Note: All solutions should be prepared in Distilled/Purified Water.

• Ferric Ammonium Sulphate (0.1726%w/v): Dissolve 0.1726 g of Ferric Ammonium Sulphate in 05M Sulphuric acid and dilute to 100 ml with 0.05M Sulphuric acid.
• Iron Standard Solution (20 ppm Fe): Dilute 1 volume of Ferric Ammonium Sulphate (0.1726%w/v) to 10 volumes with water immediately before use.
• 05M Sulphuric acid: Add 2.7 ml of Sulphuric acid carefully with equal volume of water, cool and dilute to 1000 ml with water.
• Citric acid Solution (20% w/v): Dissolve 20.0 g of Citric acid in water and make up to 100 ml with water.

 

• Method:

Dissolve the specified quantity of the substance under examination in water, or prepare a solution as directed in the monograph, and transfer to a Nessler Cylinder.
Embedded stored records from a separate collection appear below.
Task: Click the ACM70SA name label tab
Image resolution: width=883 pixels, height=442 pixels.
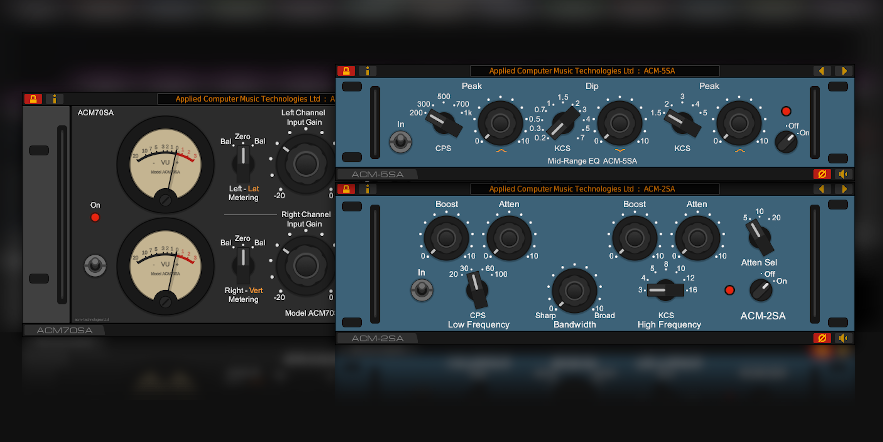Action: pos(64,330)
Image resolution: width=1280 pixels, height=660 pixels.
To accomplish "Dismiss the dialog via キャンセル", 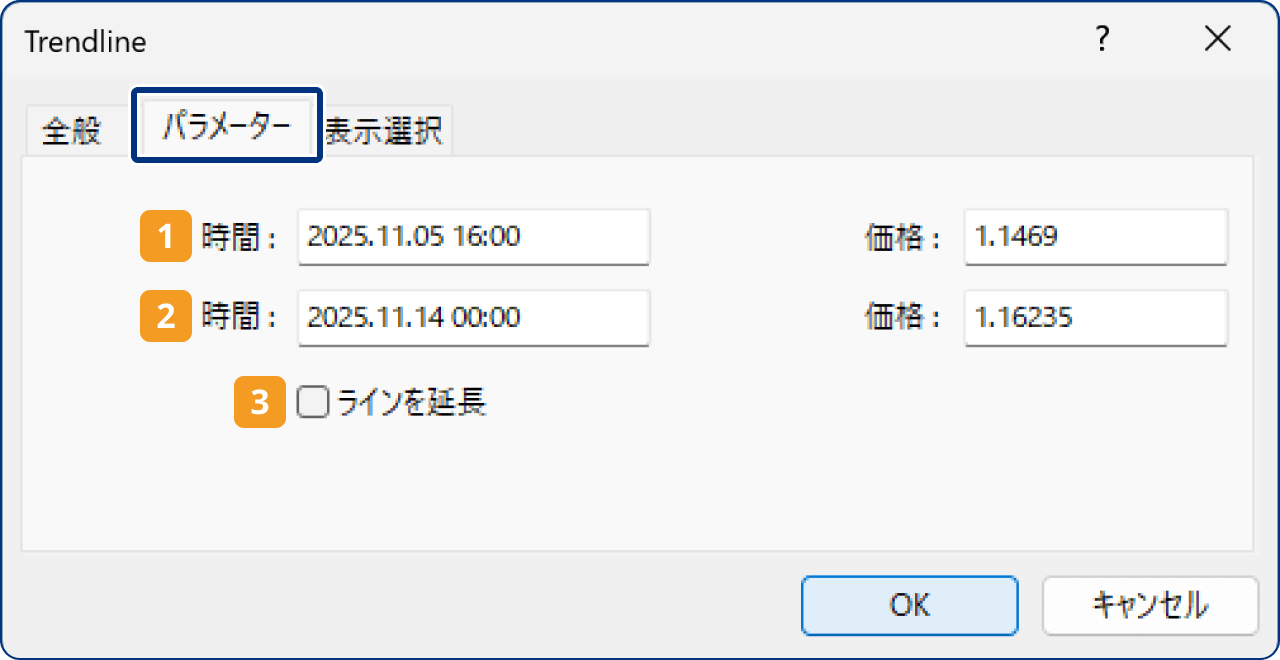I will pyautogui.click(x=1150, y=605).
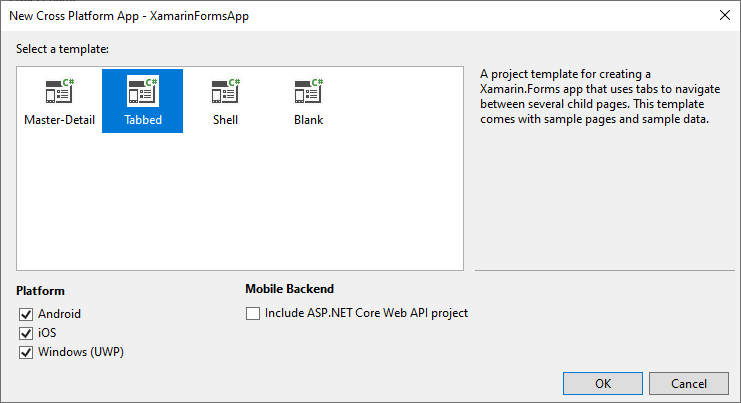Image resolution: width=741 pixels, height=403 pixels.
Task: Toggle the iOS platform checkbox
Action: coord(26,333)
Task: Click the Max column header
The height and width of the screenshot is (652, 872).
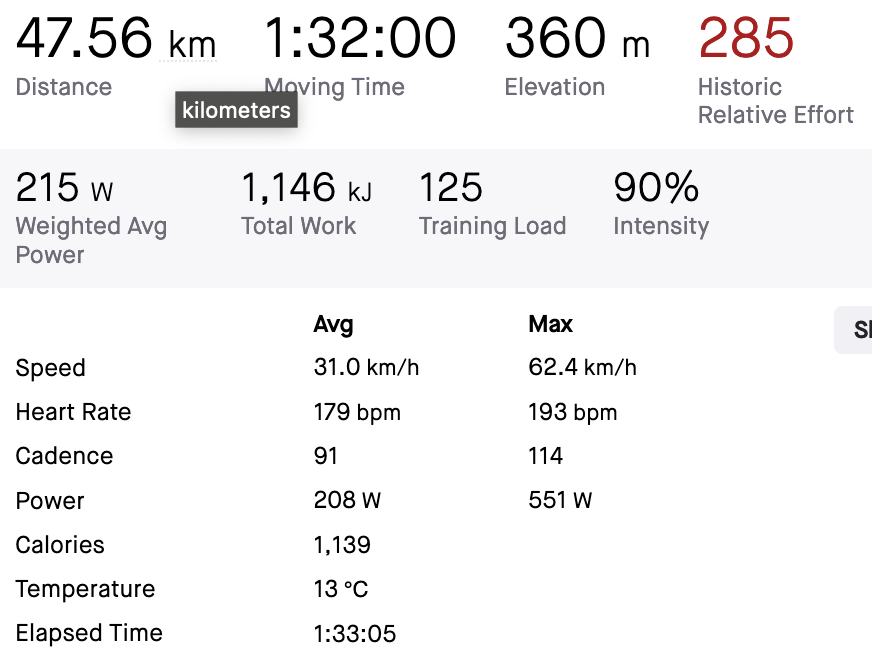Action: point(550,324)
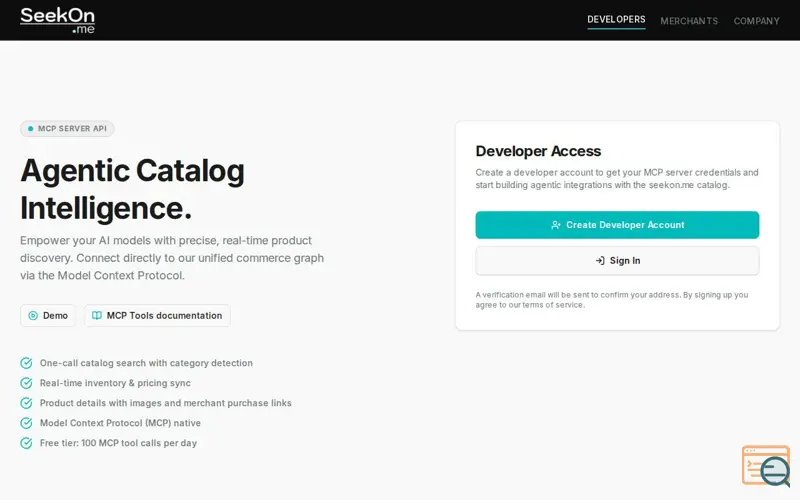Click checkmark icon beside Free tier line
Screen dimensions: 800x500
click(26, 443)
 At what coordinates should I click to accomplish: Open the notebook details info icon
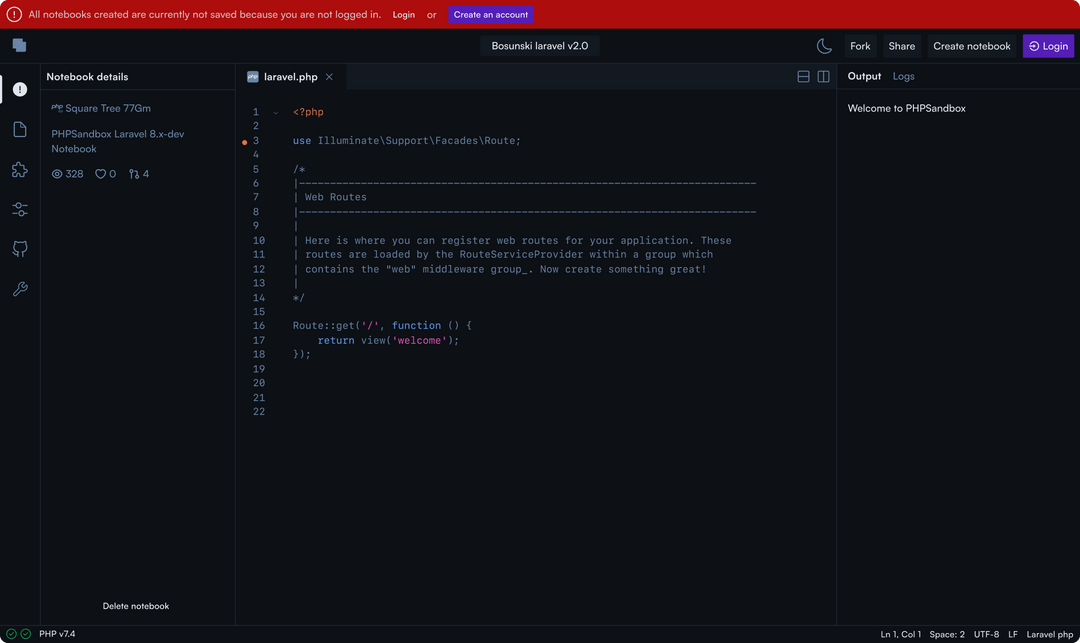coord(20,89)
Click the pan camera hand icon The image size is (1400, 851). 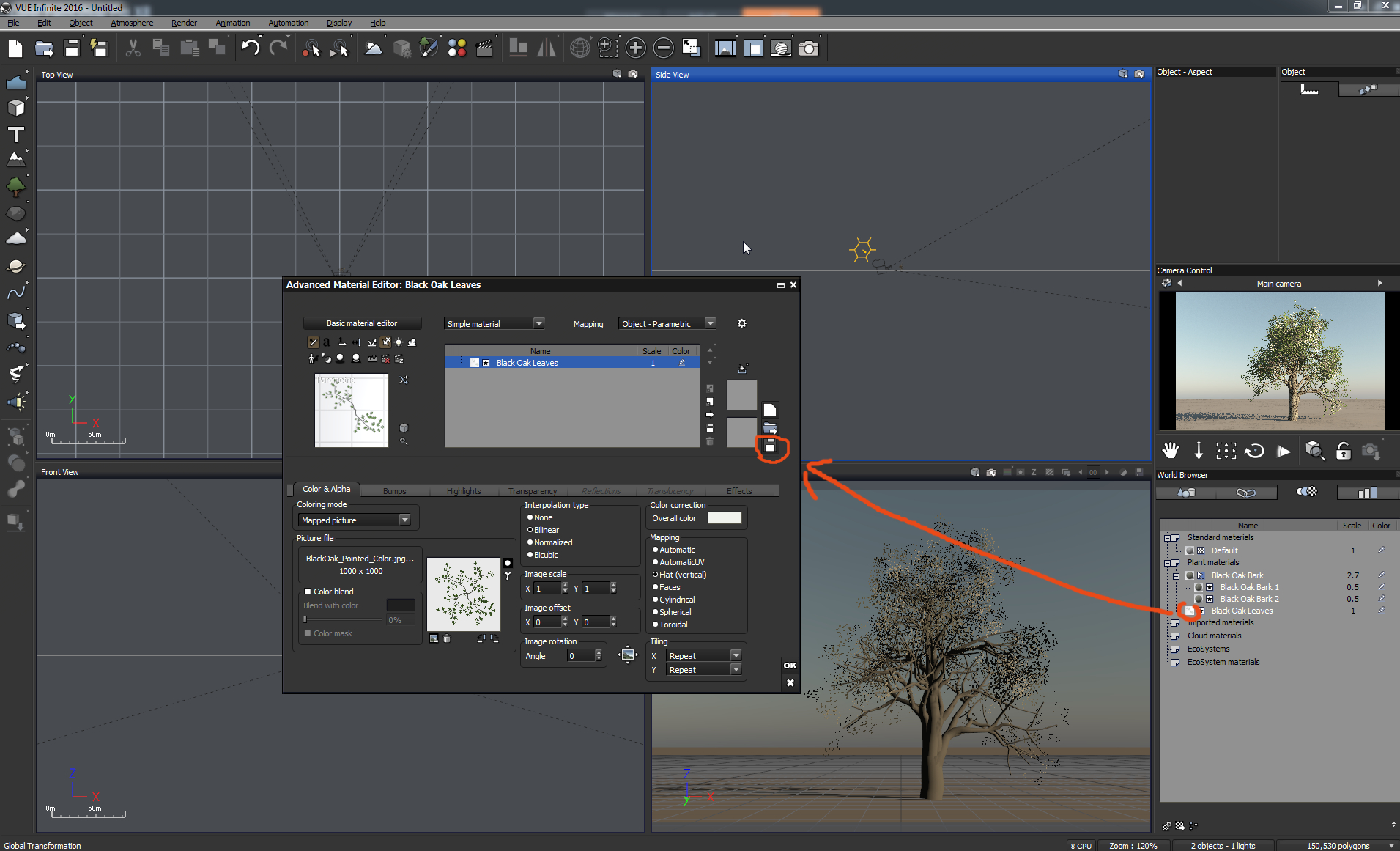click(x=1170, y=451)
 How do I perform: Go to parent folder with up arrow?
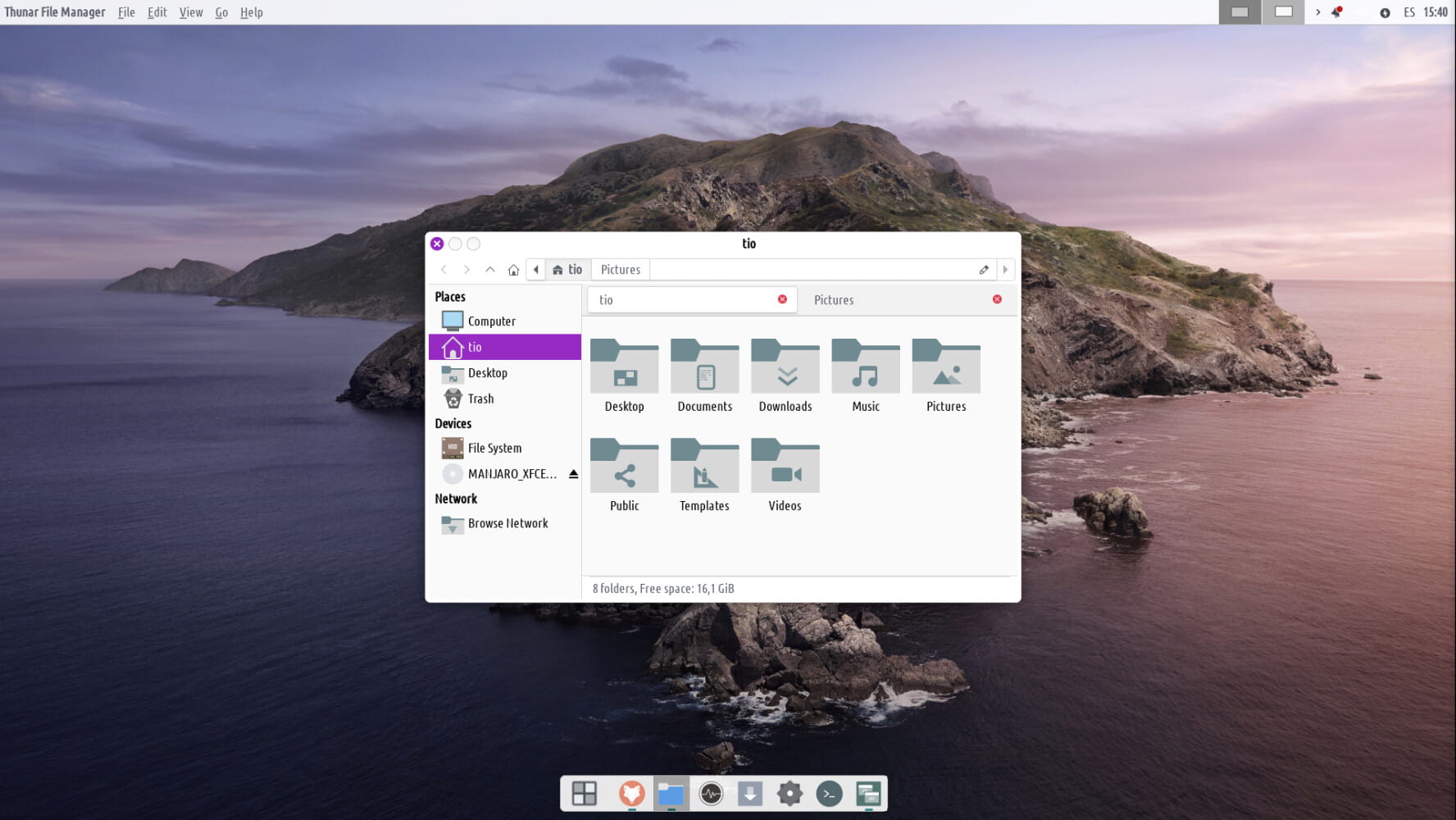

Add 2 ml of a 20% w/v solution of  iron-free citric acid and 0.1 ml of Thioglycollic acid, mix make alkaline with iron-free ammonia solution, dilute to 50 ml with water and  and allow to stand for 5 minutes.

Limit: Any colour produced is not more intense than that obtained by treating in the same manner, using 2.0 ml of Iron Standard Solution (20 ppm Fe) in place of the solution under examination.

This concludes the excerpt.